Thursday, June 5, 2014

Prayer in Uncertainty

Every day, at 1:00 pm, my phone goes off, with the word "Prayer" emblazoned across the screen. It's a remnant from my church's "Reach One" challenge: Every day, you were supposed to pray for one minute for one person who you wanted to reach, and the set time was meant to make it easier.

The challenge only lasted one month, but it never occurred to me to turn it off. So every day, at 1:00, I'm reminded to pray for my friend, and (almost) every day I pray for that one person. And I pray largely the same prayer. The periphery varies, but the core is consistent:

I pray that God will work the circumstances of  my friend for His glory, and for my friend's salvation. And I pray that if I have a role in that, that I will play it well.  

I've written a lot about free will, and Providence, and the possible relationship between the two. Entire theologies and denominations have centered on this relationship, this paradox. And I don't know how it all works out (although i do have some thoughts).

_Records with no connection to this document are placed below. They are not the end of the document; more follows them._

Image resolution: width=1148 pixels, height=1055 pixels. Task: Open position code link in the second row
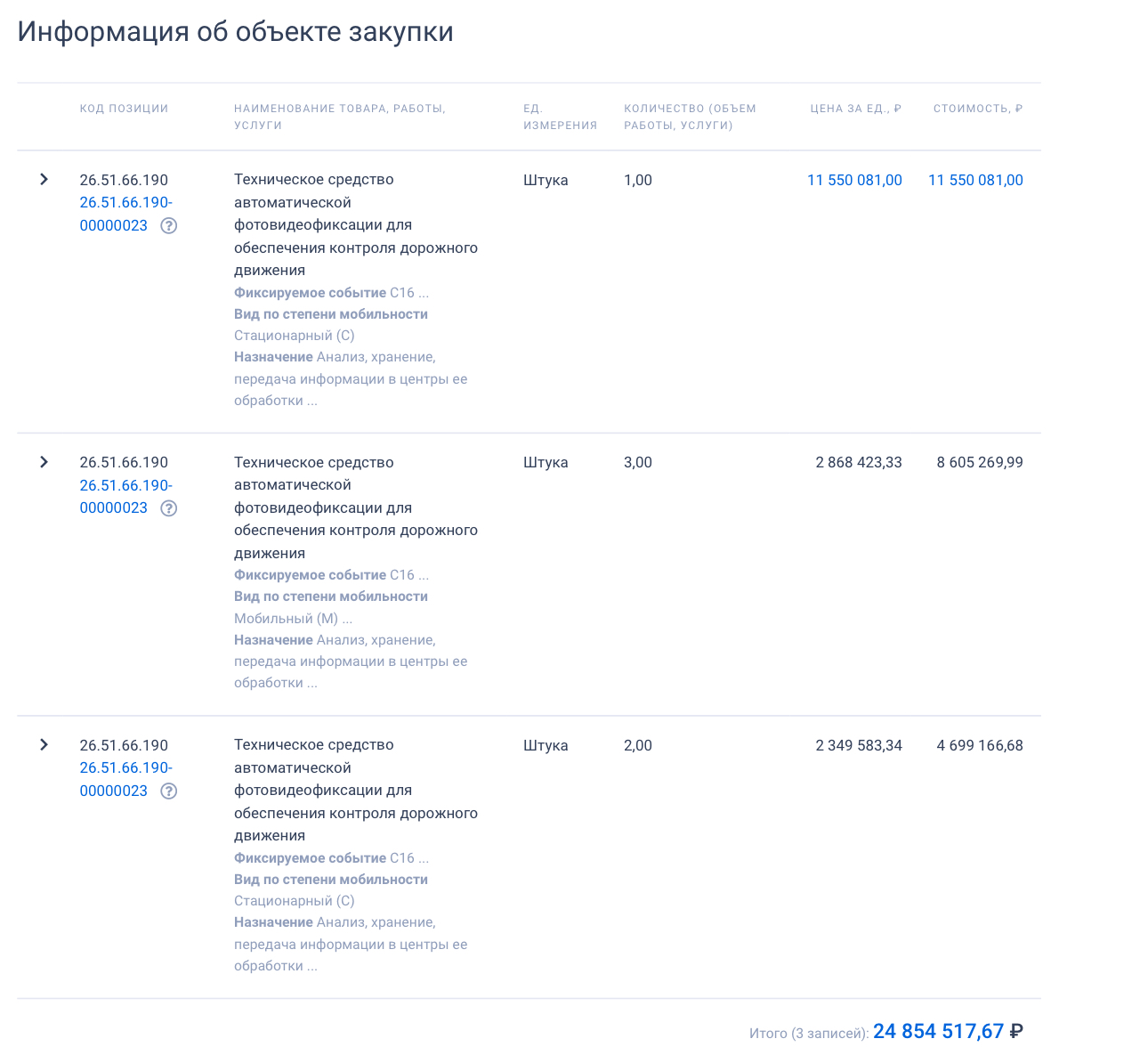[125, 497]

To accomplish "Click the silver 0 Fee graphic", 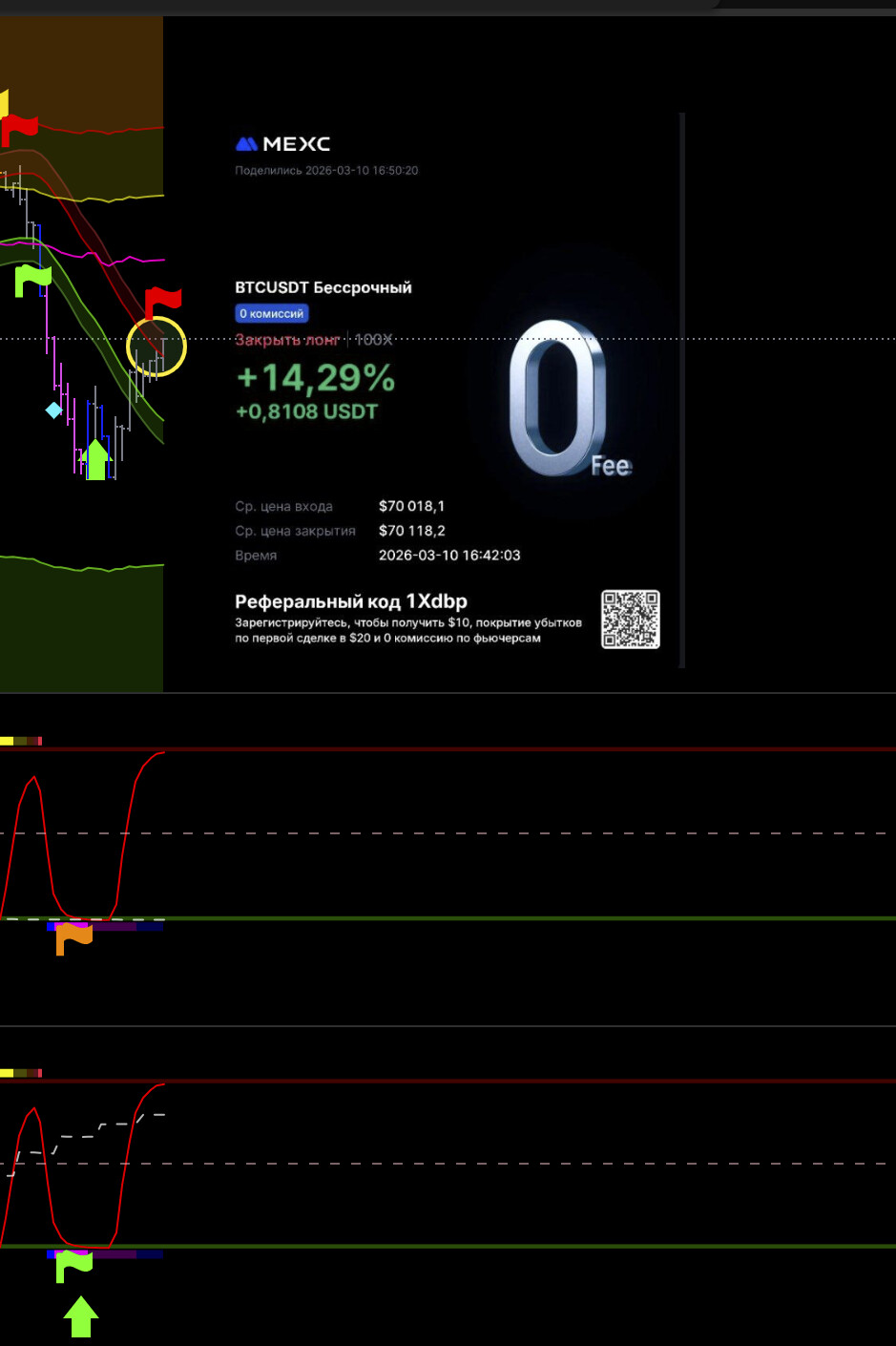I will (x=563, y=401).
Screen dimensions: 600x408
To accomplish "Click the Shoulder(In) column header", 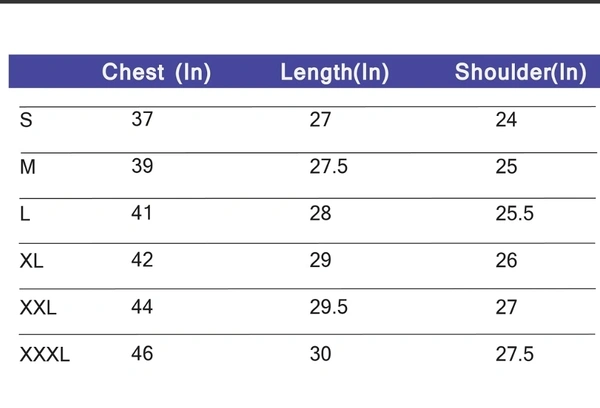I will coord(520,72).
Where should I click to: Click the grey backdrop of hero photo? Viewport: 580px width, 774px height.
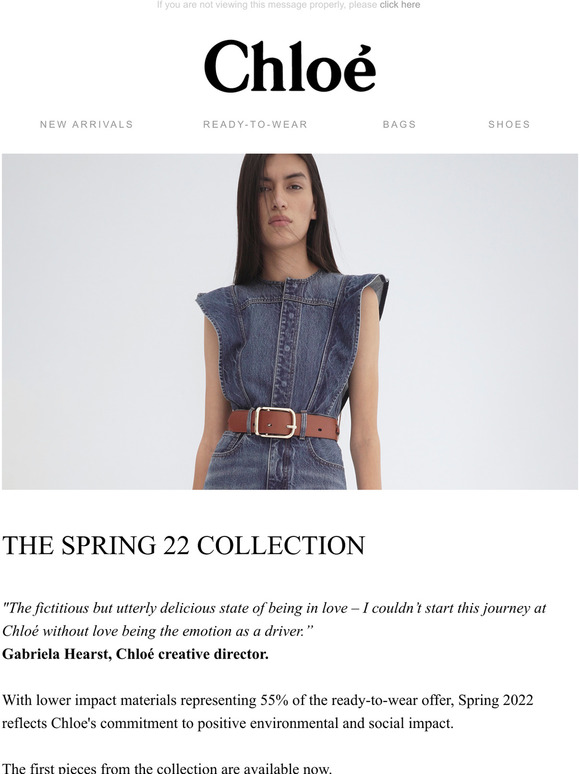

But here's the important bit: When I'm praying, I'm not thinking about all that. It's not super helpful at that moment. Because for the purposes of this prayer, it really doesn't matter. What matters is that we're told to pray, and we're told that prayer matters, and we know that prayer can even change the future... and that's good enough for me. I think there is a time for hypotheticals, for abstract reasoning and theoretical models of cause and effect, but that time is not during the act of praying.

I do not need to know how God will work my friend's situation for His glory and my friend's salvation. I do not need to know how God can providentially call my friend to Him, without violating my friend's free will. I only know that God can do that, and that is enough.